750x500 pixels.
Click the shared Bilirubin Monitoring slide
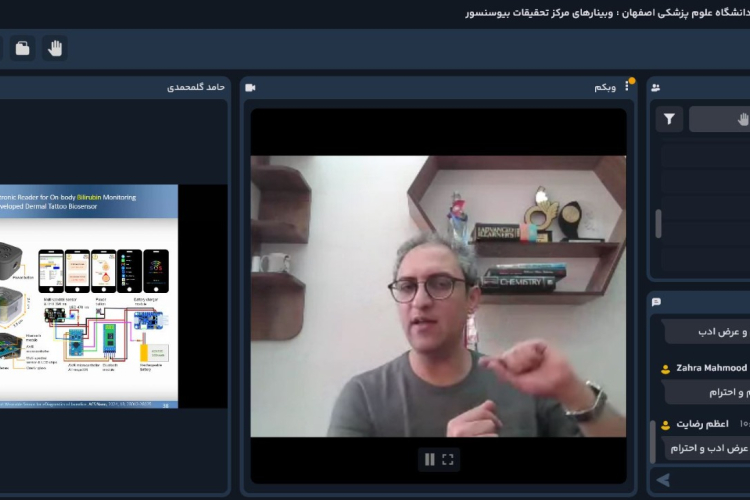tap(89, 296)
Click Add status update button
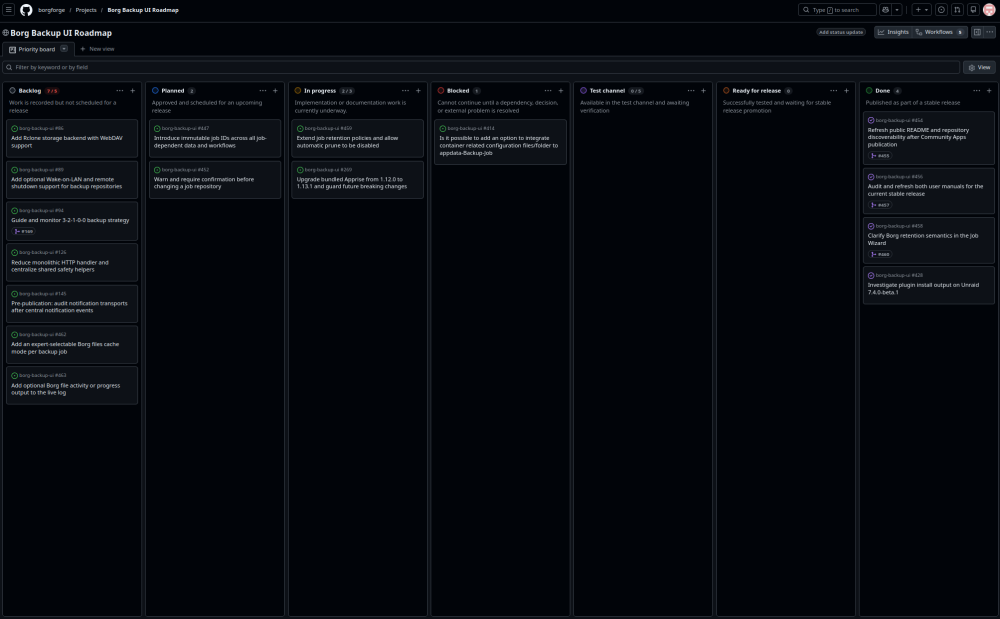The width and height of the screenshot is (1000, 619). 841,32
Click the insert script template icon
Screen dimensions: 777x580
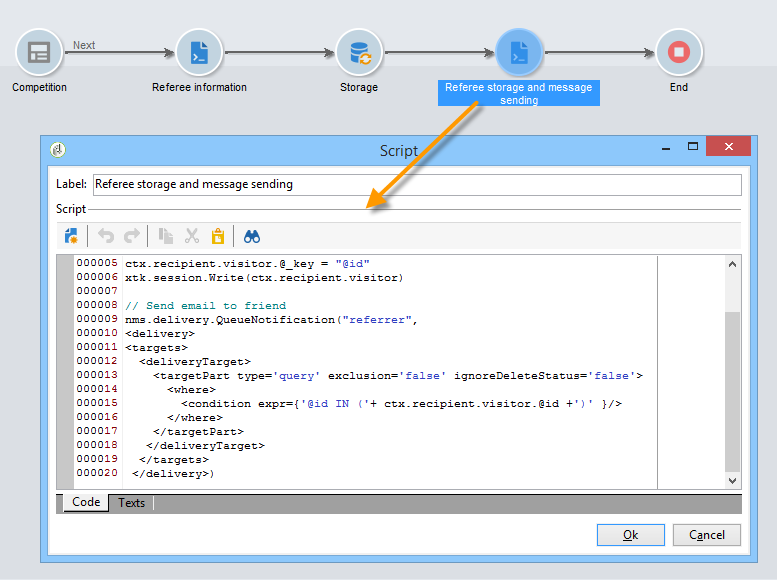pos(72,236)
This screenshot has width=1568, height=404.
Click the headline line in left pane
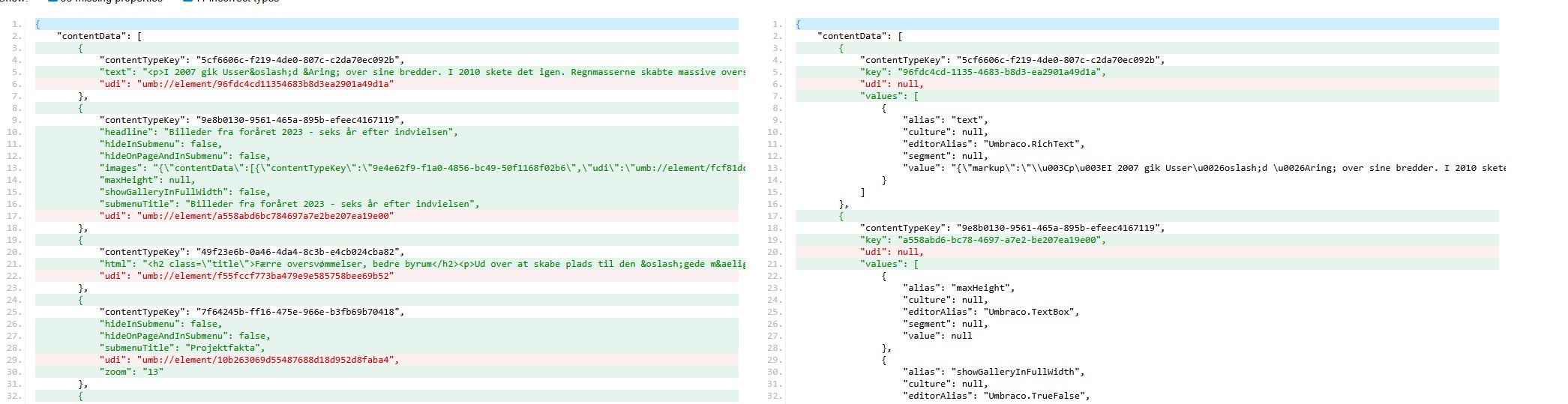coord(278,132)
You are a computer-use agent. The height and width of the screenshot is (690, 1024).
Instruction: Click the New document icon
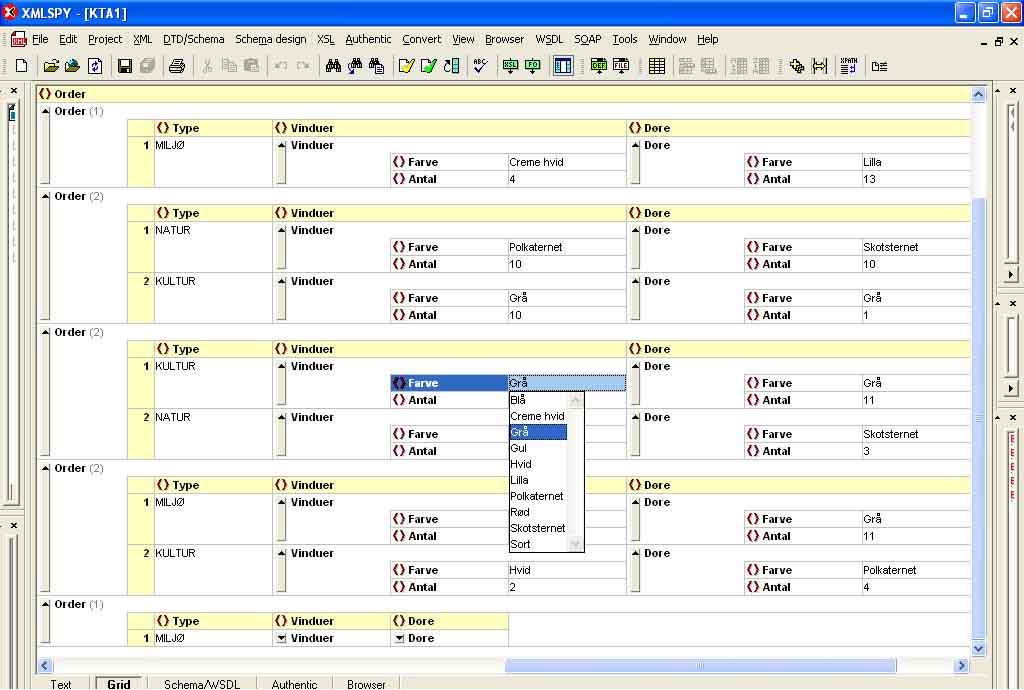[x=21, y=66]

____

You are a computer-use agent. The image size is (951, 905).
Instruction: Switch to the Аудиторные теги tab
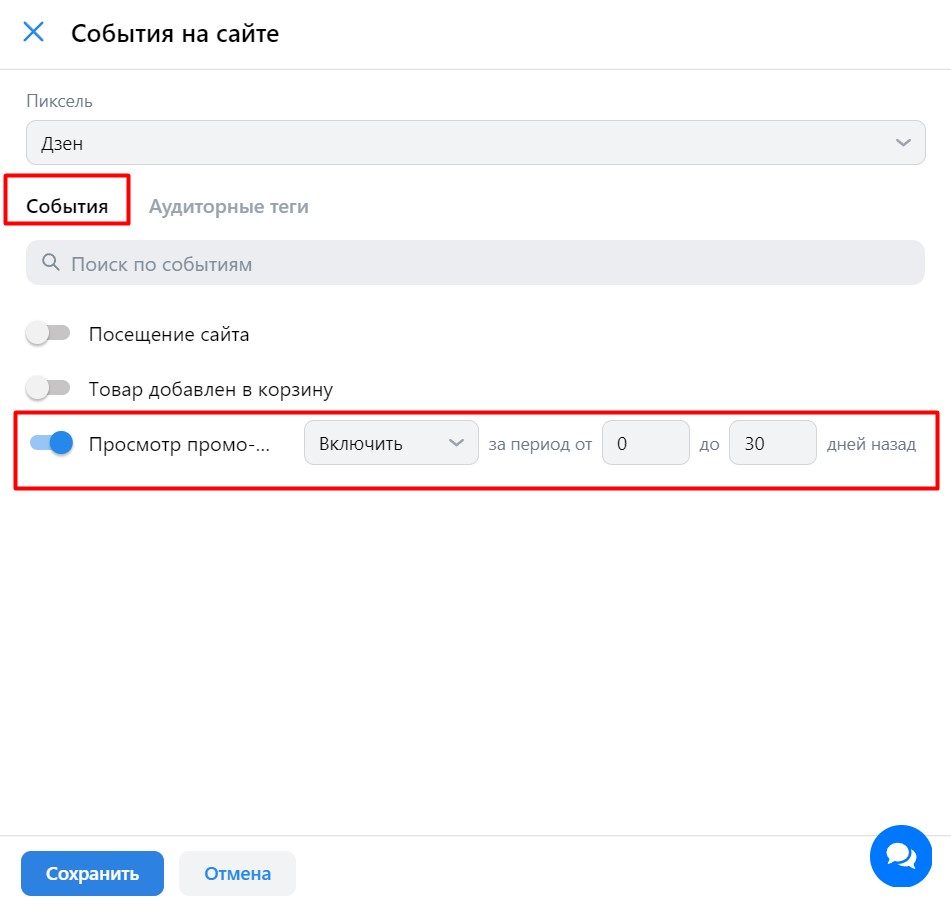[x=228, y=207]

____

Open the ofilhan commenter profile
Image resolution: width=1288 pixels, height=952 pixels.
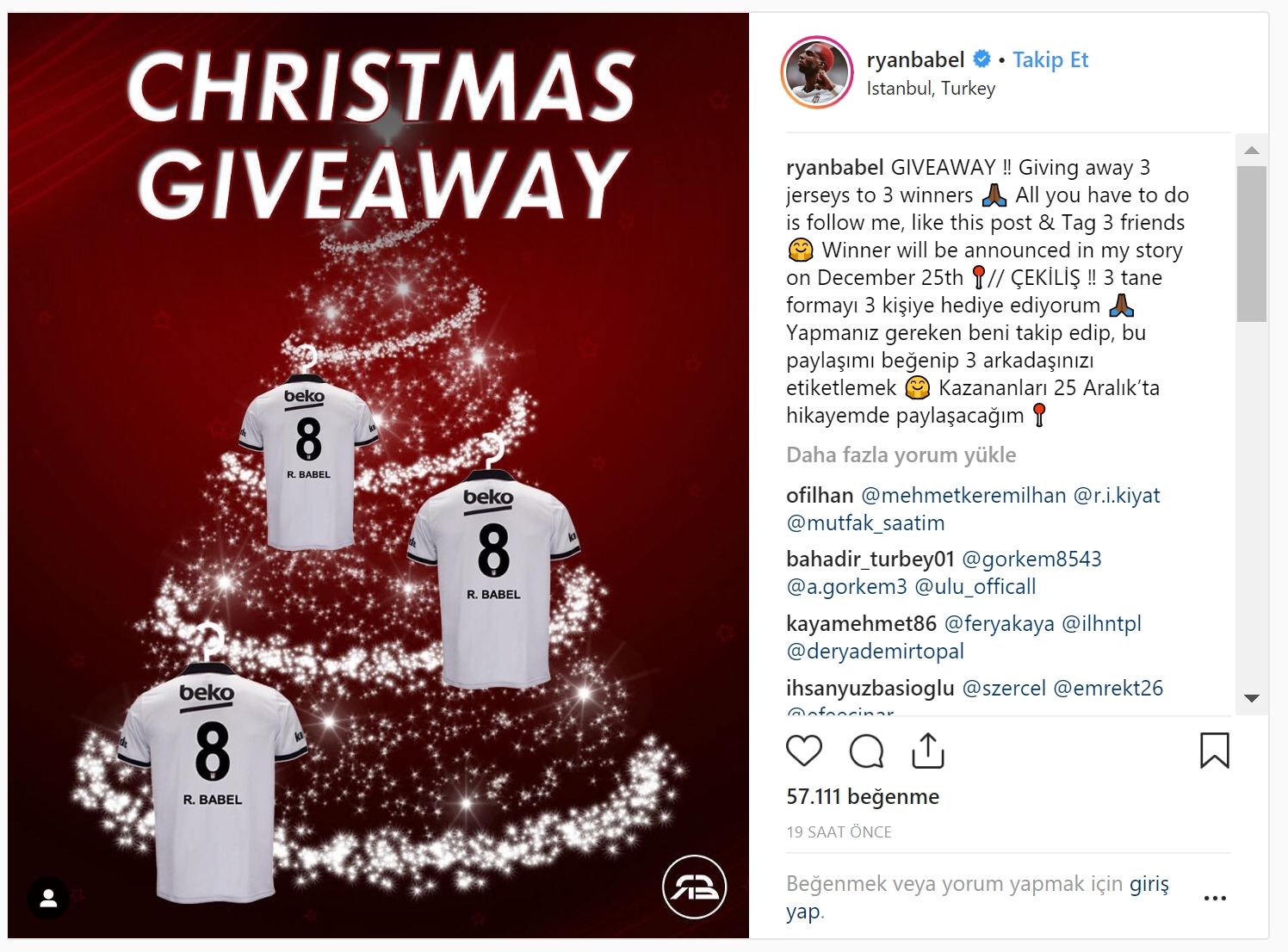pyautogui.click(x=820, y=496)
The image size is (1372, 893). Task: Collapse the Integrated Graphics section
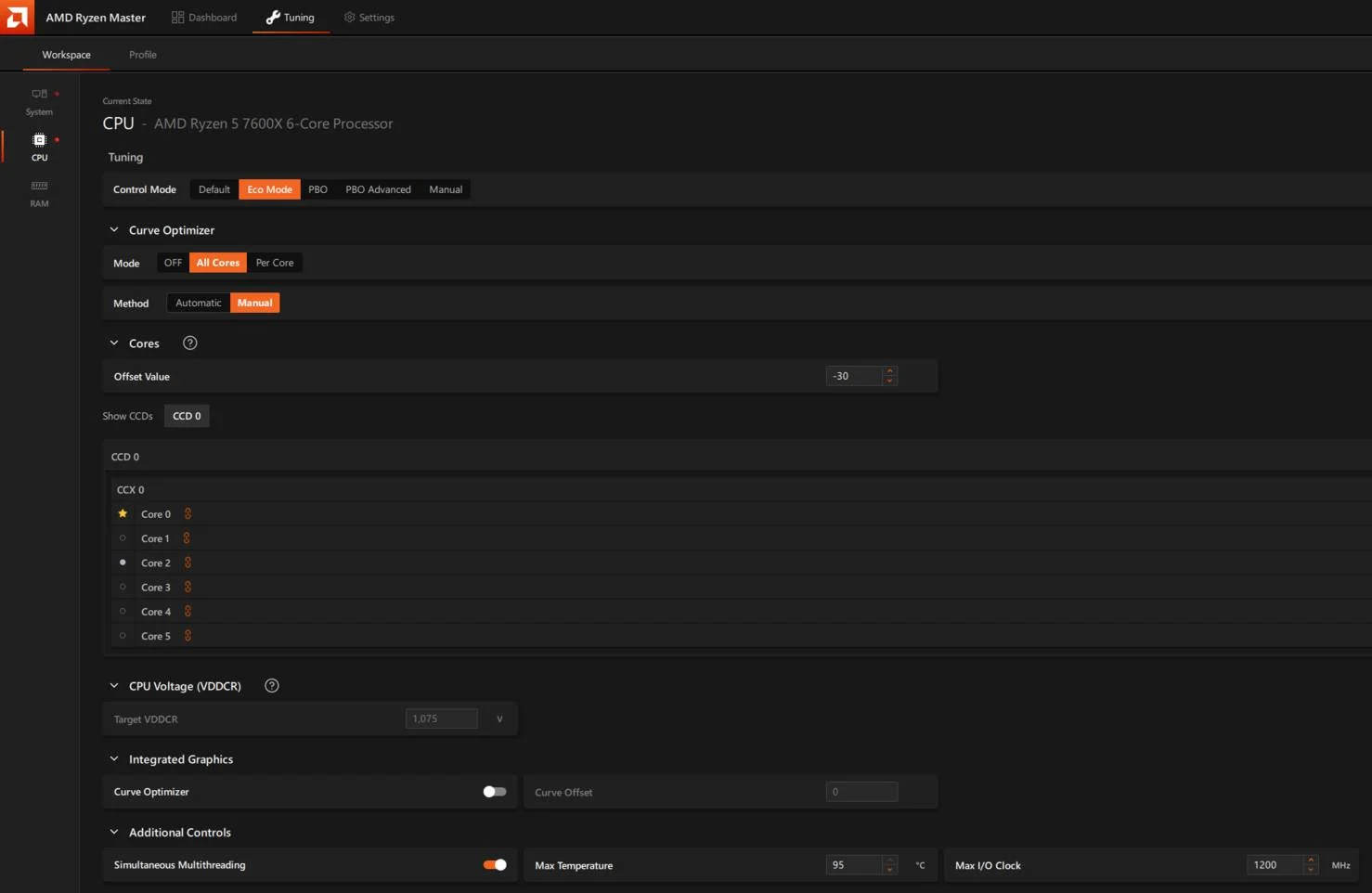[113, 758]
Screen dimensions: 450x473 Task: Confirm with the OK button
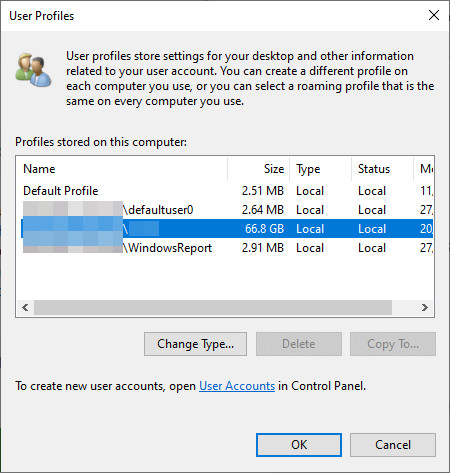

____

**DESCRIPTION OF THE TASK**.
From the entries above, extract each line containing "computer".

**SOLUTION TO THE EXERCISE**.
You are a computer-use agent. The height and width of the screenshot is (690, 1024).
You are a computer-use agent. The image size is (951, 905).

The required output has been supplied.